- **Problem description**: From the records below, determine the number of lines containing "button". Output that number alone.

Stored items
+++++

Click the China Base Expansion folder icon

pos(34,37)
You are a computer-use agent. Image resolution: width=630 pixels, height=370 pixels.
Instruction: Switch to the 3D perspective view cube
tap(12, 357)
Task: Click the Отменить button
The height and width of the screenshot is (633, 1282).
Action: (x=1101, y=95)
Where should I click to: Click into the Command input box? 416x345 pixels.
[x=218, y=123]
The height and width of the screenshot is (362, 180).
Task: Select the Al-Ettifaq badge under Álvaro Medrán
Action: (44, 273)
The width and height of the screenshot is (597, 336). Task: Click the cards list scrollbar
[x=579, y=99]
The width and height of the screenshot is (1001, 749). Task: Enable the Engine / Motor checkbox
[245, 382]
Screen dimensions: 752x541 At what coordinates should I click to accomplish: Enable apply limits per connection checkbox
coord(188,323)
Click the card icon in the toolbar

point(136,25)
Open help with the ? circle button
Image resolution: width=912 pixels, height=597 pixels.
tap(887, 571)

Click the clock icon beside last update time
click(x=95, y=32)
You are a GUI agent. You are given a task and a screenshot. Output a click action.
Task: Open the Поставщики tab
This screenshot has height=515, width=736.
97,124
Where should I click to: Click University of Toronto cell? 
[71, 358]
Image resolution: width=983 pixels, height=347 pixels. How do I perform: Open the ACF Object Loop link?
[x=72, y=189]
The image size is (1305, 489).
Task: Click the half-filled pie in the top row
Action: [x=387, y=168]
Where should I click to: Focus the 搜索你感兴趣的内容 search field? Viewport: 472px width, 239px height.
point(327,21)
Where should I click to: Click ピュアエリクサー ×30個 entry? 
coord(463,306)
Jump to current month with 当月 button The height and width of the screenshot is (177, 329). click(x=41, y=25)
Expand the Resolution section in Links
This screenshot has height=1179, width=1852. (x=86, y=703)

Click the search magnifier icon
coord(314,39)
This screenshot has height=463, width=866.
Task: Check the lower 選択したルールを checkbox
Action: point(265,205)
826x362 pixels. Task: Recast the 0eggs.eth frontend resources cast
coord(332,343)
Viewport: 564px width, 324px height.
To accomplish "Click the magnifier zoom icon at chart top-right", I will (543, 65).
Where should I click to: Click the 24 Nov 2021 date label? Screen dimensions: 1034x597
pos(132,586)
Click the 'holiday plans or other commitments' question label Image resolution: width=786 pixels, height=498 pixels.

+++++

- **Answer section**: 3